* WORK TO COMPLETE *
Once you reach the line containing "Click the browser refresh icon" in the data below, restate each line word for word up to and including the one containing "Task: Click the 风魔 hero name cell".

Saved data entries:

★ ★ ★ ★ ★ ★ ★

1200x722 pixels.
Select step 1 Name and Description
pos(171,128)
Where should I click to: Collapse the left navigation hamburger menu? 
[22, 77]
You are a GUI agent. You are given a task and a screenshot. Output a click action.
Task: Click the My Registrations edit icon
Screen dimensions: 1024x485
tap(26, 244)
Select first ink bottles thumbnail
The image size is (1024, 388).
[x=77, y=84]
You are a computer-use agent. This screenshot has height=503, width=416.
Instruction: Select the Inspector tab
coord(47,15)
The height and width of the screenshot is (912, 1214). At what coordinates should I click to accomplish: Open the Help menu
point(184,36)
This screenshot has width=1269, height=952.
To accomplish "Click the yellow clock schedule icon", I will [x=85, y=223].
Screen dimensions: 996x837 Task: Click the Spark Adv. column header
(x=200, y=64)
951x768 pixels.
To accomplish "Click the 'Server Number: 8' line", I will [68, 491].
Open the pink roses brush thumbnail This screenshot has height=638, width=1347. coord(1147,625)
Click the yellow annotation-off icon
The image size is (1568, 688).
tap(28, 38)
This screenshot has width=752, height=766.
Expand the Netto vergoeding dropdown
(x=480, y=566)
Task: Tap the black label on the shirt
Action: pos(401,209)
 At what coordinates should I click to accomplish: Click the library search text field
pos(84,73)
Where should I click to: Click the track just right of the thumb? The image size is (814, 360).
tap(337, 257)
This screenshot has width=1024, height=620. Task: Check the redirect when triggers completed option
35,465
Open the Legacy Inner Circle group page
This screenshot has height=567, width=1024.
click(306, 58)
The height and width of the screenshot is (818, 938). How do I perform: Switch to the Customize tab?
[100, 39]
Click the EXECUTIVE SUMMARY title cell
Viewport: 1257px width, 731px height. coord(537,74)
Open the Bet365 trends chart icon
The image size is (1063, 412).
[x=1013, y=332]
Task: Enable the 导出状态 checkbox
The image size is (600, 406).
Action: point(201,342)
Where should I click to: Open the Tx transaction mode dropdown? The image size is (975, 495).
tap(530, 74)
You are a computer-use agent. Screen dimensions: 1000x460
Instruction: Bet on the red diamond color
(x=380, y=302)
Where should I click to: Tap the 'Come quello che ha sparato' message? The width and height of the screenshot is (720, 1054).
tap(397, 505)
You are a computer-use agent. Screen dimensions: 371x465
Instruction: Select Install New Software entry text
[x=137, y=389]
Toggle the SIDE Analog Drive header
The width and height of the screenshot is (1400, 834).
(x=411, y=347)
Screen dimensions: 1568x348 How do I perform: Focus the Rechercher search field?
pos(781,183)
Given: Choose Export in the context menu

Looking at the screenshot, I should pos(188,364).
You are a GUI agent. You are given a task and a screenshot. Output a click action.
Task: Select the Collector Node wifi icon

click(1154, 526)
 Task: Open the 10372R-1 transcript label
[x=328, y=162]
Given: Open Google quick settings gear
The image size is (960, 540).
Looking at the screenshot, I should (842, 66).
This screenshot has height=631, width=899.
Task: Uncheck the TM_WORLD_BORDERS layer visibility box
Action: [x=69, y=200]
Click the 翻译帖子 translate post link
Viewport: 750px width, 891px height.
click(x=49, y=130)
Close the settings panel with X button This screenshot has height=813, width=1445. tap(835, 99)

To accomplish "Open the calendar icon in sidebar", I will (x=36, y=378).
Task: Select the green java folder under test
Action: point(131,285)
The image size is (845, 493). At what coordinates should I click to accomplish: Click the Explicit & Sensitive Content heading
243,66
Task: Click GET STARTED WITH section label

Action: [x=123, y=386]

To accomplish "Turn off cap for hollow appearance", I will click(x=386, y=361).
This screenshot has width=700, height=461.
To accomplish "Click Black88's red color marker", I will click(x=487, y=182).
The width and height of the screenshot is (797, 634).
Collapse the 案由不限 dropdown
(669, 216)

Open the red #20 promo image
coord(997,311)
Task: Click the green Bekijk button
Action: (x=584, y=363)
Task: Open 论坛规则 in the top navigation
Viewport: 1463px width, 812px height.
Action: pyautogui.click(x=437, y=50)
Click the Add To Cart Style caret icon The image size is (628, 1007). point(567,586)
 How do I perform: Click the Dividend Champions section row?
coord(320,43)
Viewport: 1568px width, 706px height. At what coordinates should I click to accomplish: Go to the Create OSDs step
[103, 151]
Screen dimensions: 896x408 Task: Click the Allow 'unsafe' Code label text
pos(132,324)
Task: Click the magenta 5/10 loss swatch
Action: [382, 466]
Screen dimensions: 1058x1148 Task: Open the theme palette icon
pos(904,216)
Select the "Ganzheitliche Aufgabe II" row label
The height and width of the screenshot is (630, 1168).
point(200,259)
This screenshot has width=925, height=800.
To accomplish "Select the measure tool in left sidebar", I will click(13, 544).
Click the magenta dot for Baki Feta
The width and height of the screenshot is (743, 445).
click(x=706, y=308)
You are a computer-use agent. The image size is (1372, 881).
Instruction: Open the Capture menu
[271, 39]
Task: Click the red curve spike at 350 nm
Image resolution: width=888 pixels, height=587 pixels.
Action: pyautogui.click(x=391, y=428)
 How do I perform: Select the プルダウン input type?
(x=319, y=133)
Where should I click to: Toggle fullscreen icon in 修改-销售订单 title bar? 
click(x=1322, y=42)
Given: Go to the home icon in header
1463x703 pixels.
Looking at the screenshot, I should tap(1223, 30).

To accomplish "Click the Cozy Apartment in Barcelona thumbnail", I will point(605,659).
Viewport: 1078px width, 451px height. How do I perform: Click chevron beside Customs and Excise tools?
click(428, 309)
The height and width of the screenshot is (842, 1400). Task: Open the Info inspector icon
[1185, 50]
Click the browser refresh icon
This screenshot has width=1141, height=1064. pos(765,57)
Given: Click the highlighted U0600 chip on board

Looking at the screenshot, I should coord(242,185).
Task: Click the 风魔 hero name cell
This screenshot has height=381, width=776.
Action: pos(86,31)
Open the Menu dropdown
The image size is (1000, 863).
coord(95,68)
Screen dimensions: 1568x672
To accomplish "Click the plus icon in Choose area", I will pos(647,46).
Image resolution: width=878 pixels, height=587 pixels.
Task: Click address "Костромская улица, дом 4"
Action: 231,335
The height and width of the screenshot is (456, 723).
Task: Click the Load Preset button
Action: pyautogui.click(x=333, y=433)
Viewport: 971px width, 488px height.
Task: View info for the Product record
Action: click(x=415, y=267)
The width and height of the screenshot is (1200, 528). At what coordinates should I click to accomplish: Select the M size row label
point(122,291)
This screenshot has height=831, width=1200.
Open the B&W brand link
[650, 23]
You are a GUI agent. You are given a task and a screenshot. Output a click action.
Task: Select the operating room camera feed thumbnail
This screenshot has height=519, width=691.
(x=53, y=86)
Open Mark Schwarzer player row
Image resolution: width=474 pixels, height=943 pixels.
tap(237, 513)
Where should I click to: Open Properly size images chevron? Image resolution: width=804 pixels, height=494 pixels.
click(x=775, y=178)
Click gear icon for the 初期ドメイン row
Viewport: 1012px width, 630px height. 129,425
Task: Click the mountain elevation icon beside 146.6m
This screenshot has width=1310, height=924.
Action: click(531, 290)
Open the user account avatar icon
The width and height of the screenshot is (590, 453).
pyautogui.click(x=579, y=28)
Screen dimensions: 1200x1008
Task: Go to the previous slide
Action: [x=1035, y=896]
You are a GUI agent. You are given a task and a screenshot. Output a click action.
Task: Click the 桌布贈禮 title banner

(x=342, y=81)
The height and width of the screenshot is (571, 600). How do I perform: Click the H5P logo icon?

★ ★ ★ ★ ★ ★ ★

* YOUR RESPONSE *
Click the browser refresh icon
This screenshot has width=1141, height=1064. pos(765,57)
Given: Click the highlighted U0600 chip on board

Looking at the screenshot, I should coord(242,185).
Task: Click the 风魔 hero name cell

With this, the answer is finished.